Hear me loud and clear – I do not, in any way, think that 9 to 5ers are “suckers”. I’ve written about it before that YOU need to be doing whatever is best for YOU. Just like nine to fives aren’t for everyone, neither is entrepreneurship. There are pros and cons to both (no, the freelance life isn’t all glitz and glamour) – and there are things I very much miss about the office environment.

I get tired of seeing people who are hell-bent on talking others into “breaking away” from the grind. I love my current lifestyle and the work I’m doing but I also fully understand that this isn’t for everyone.

The ‘corporate’ life has a ton of great benefits. So from an ‘entrepreneurs perspective’ here are a few things that I see as extremely valuable in a 9 to 5.

The Value of Community

One of the things I miss most about my agency job was being able to work with so many other passionate, hard working people who shared in similar interests. There is a LOT to be said for the power of collaboration and what you can accomplish within a positive company culture. Being able to bounce ideas around, ask questions, and learn from others in your field (at all levels of experience) is invaluable. Going into work with an open mind and being receptive to other ideas will allow you to grow exponentially as an individual and young (or old) professional.

The Value of Structure

We talk all the time about ‘lifestyle design’ and ‘location independence’ – that we don’t like structure and routine and we want to set the pace for our own life.
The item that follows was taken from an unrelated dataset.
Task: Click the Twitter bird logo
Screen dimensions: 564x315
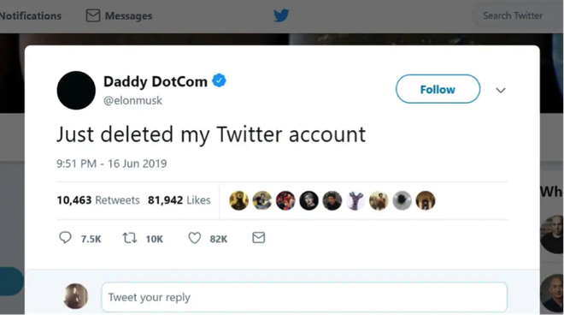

I agree that freedom is a beautiful thing, but structure can be as well. Work/Life balance is something that’s very important to many of us, and admittedly, as an entrepreneur, you do a lot of running around like a chicken with your head cut off – you work ridiculous hours, and that work/life balance becomes a blur.There’s a lot to be said for being able to leave work at work.

I look at my wife (she’s an accountant) who can come home and not think about work at night and on the weekends – while I sit next to her with my laptop open plugging away. I find myself now, as an entrepreneur, trying to get back that ‘structure’ I had in my previous jobs. I’m doing everything I can to create a nine to five away from the nine to five (funny how that works out, eh?) Being able to leave work on your desk in the office and come home with a clear mind is a beautiful thing.

The Value of Experience

When I talk to recent graduates, I never recommend to jump straight into entrepreneurship. I think EVERYONE should experience the ‘corporate’ lifestyle – and while it wasn’t quite my cup of tea, I still learned a ton and each experience was invaluable to shaping the “businessman” I am today. It’s important to do the nine to five thing and see if it is a good fit for you. The hours you work aren’t nearly as important as the work you do and the culture you surround yourself with.

Maybe the job you’re in right now isn’t ideal – but odds are you can still take a lot away from every experience. I’ve learned something from every single job I’ve had, all the way back to being a grocery bagger in Franklin, Tennessee at age 15. And if you feel like you’re not learning in your current situation – push your boss to take on new clients and projects or more challenging work – you’ll learn more, have more responsibility, and who knows, maybe earn a bigger paycheck.

The Value of…well, Being Valued

We all want to be valued, we want to be appreciated and recognized for our accomplishments, we strive to be an integral part of our businesses success – the key is, nine to five or not, find something that allows you that. Find something that allows you to be you and to be appreciated and valued as ‘you’. Your company will get the best out of you when you find a company that allows you to be at your best. That, and attitude is everything – it’s amazing what a positive attitude can do for even the shittiest job.

Do I love where I am today? Of course. Do I miss the nine to five sometimes? Very much so. I have ABSOLUTELY no regrets about any of the experiences I’ve had – each experience adds a little something to the toolbox. Nine to five or not – your passion is your passion, don’t let anyone tell you otherwise.

Join the conversation! 45 Comments

  1. I agree Matt.

    There's benefits to BOTH environments (there have to be or why would either exist?).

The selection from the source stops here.